What to do - Each line from the beginning of the entries below through the line that includes "Click the address" must be returned exactly as given.

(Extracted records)
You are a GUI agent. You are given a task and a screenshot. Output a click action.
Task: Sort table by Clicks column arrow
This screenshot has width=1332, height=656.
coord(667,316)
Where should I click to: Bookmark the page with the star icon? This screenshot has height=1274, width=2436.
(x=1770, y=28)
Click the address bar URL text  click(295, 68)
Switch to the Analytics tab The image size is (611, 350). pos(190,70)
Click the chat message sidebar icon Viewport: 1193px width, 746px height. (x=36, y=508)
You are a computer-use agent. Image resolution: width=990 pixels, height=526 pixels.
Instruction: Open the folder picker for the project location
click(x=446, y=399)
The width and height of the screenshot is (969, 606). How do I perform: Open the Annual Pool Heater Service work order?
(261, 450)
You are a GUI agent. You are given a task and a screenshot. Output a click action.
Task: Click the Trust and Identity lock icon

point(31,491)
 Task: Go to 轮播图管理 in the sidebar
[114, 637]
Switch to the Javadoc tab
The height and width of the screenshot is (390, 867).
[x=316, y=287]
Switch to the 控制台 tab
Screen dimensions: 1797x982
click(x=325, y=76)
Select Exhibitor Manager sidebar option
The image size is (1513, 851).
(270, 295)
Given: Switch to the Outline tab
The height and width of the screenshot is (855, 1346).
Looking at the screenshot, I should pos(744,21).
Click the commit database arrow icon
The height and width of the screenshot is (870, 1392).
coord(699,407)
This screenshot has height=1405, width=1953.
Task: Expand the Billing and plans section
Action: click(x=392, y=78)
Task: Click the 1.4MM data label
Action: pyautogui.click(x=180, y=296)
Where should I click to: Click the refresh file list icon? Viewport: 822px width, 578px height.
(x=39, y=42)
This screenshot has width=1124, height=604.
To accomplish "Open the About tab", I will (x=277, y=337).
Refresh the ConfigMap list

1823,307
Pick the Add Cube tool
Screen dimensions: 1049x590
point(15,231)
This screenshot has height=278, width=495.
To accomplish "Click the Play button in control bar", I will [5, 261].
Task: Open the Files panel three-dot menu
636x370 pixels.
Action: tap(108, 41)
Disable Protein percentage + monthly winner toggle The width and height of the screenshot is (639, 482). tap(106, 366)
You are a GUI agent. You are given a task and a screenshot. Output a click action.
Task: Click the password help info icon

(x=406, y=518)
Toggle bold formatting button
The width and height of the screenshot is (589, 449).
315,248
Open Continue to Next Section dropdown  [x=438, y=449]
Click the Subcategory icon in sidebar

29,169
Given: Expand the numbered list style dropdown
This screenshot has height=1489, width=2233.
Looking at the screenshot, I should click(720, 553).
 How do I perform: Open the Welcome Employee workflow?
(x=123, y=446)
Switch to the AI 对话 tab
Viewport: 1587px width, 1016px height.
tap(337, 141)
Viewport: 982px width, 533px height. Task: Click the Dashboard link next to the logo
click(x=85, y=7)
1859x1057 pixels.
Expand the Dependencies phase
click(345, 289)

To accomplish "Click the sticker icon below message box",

Task output -
You are a GUI agent. You are given a task and a screenshot. Output a click action.
Task: Sort table by Clicks column arrow
This screenshot has width=1332, height=656.
coord(667,316)
Where should I click to: Bookmark the page with the star icon? This screenshot has height=1274, width=2436.
(x=1770, y=28)
Click the address bar URL text  click(295, 68)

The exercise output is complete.